The 2nd line of output reports zero time spent in tcp and ssl handshaking. Further, if you tell curl to output response headers (curl -D -) you’ll see “Connection: keep-alive”. This is data showing that at least some of big folks with massive qps are using keep alive.

Remember that new handshakes are high cpu usage, but existing SSL connections generally aren’t as they are using a cheaper block cipher after the handshake. Disabling keep alive ensures that every request will incur an SSL handshake which can quickly overload a moderately-used server without SSL acceleration hardware if you have a large ssl key (2048 or 4096bit key).

Even if you have SSL offloading to special hardware, you’re still incuring the higher network latency that can’t be compensated by faster hardware. Frankly, in most cases it’s more cost effective to buy a weaker SSL certificate (1024 bit) than it is to buy SSL hardware - See Google’s Velocity 2010 talk on SSL

By the way, on modern hardware you can do a decent number of SSL handshakes per second with 1024bit keys, but 2048bit and 4096bit keys are much harder:

# 'openssl speed rsa' done on an Intel X5550 (2.66gHz)
rsa 1024 bits 0.000496s 0.000027s   2016.3  36713.2
rsa 2048 bits 0.003095s 0.000093s    323.1  10799.2
rsa 4096 bits 0.021688s 0.000345s     46.1   2901.5

Fixing SSL latency is not totally trivial.
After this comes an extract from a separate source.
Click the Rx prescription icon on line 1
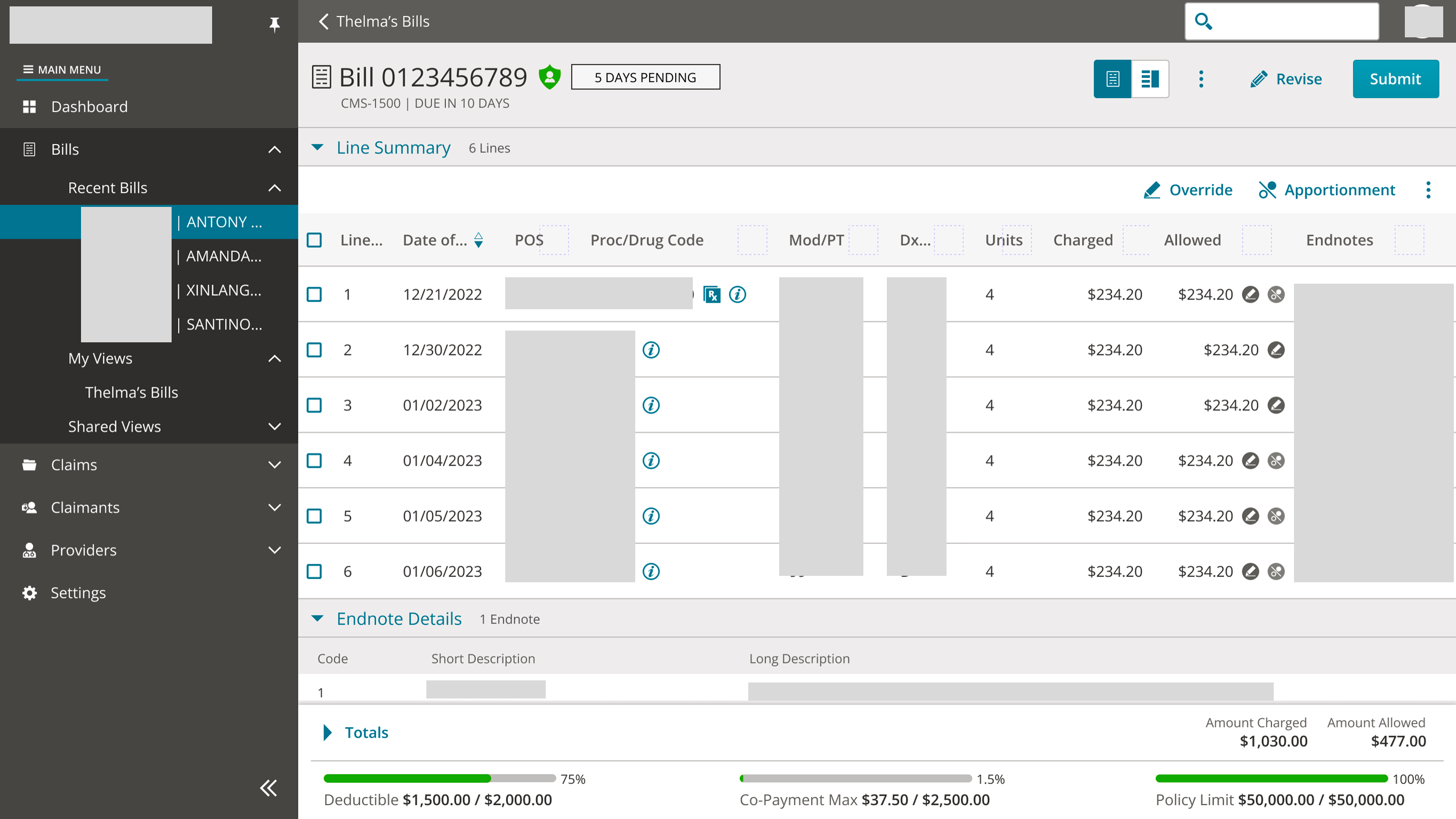 click(711, 294)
The CPU intensive part can be handled by special hardware if you can afford it, but the only way sure way to solve network round-trip latency is to be closer to your user and/or to work on minimizing the total number of round-trips. You can be further from your users if you don’t force things like keep-alive to be off, which can save you money in the long run by letting you have better choices of datacenter locations.